** start DATASET EXTRACT **
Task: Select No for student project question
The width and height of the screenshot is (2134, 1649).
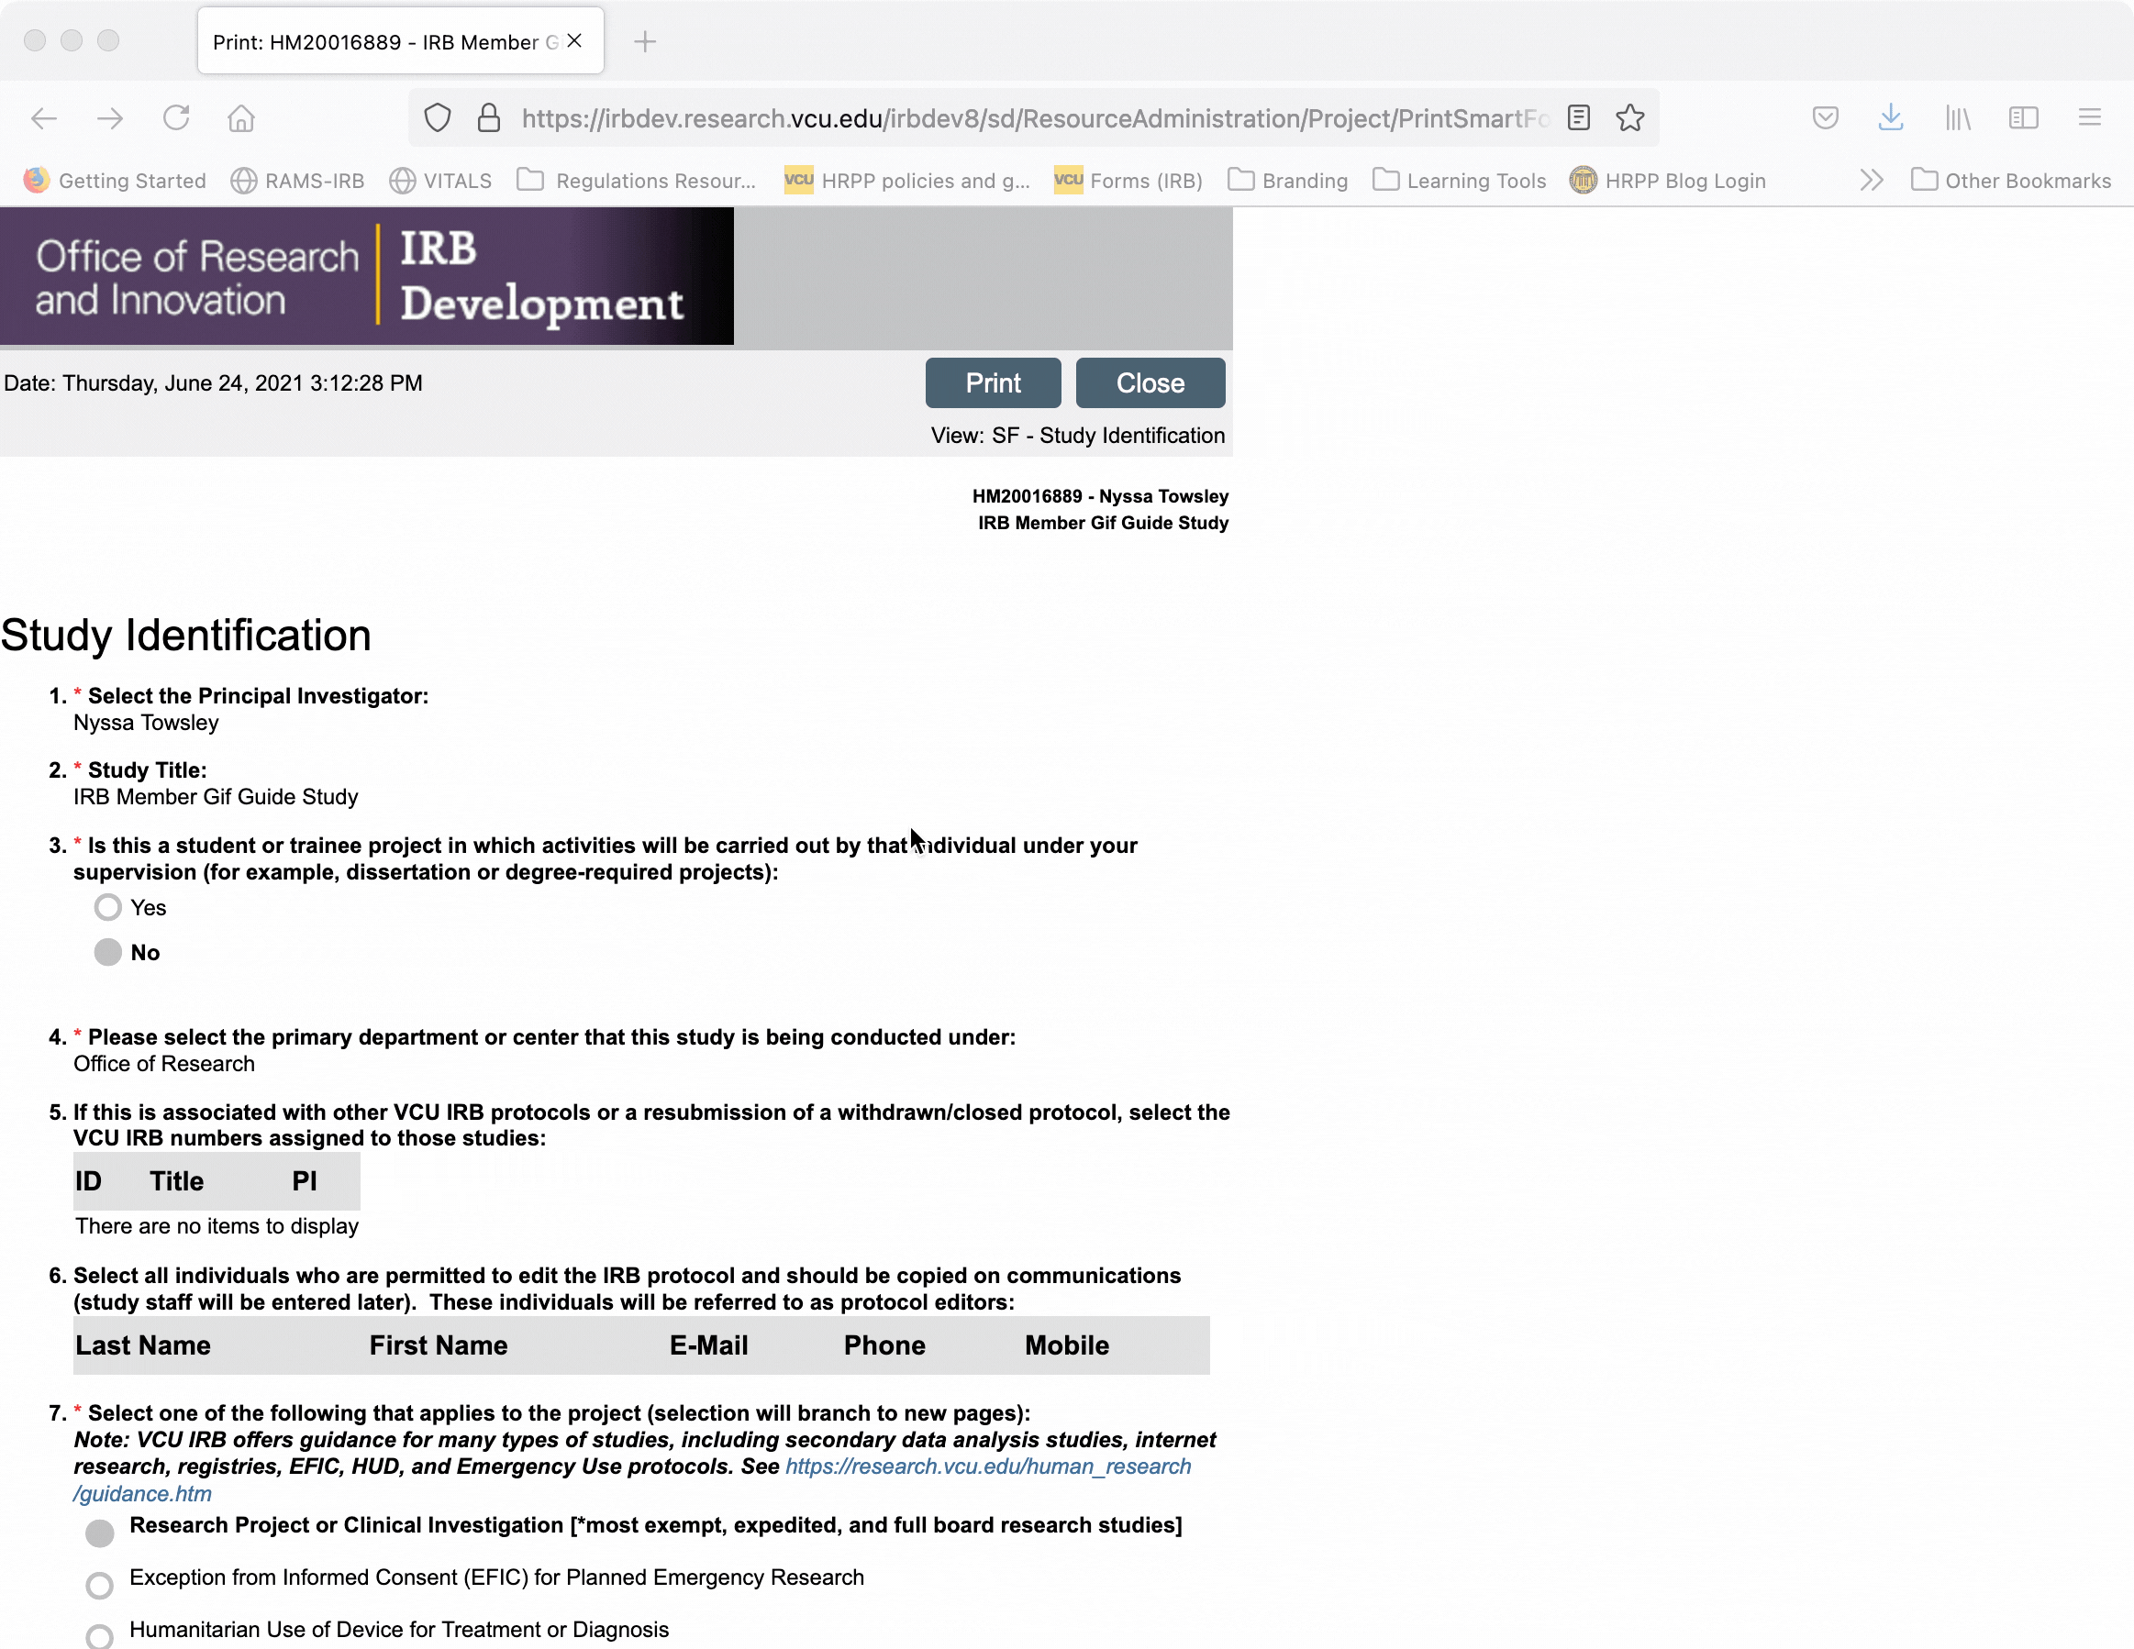Action: tap(107, 952)
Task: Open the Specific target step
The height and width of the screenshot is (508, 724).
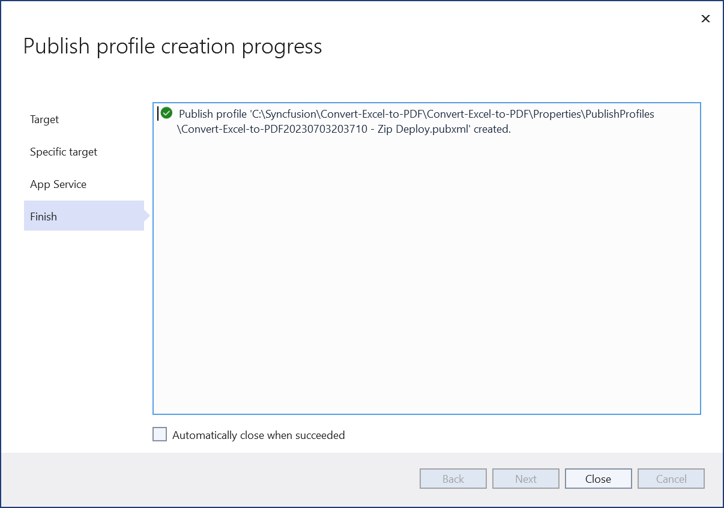Action: (x=64, y=152)
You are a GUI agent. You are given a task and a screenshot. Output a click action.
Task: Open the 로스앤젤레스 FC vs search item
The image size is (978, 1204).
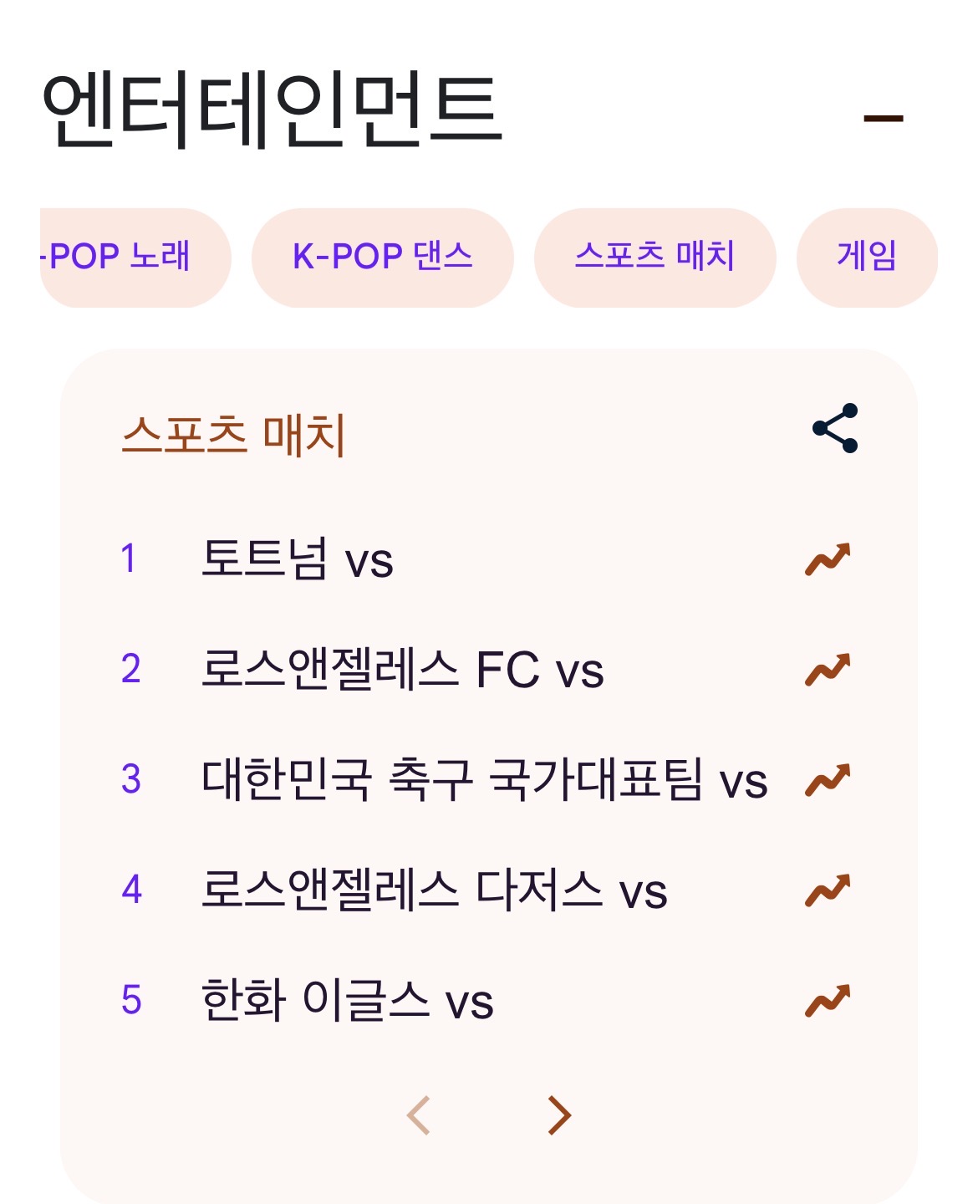[401, 670]
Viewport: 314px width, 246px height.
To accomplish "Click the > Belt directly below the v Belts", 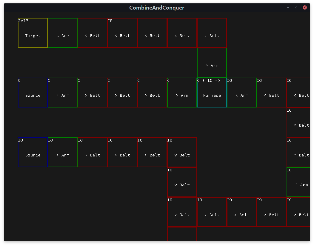I will (182, 212).
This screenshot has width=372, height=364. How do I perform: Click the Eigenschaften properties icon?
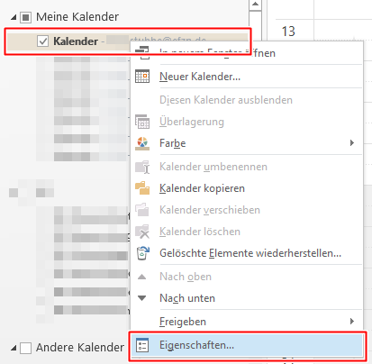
** end DATASET EXTRACT **
EXERCISE AIM:
Return every line of the material that contains the string "screenshot", treating uppercase and lowercase letters as different.

COMPLETE ANSWER:
The width and height of the screenshot is (2134, 1649).
The height and width of the screenshot is (508, 724).
You are a GUI agent. You are given a task and a screenshot. Output a click action.
This screenshot has width=372, height=364. How do I perform: Click the Eigenschaften properties icon?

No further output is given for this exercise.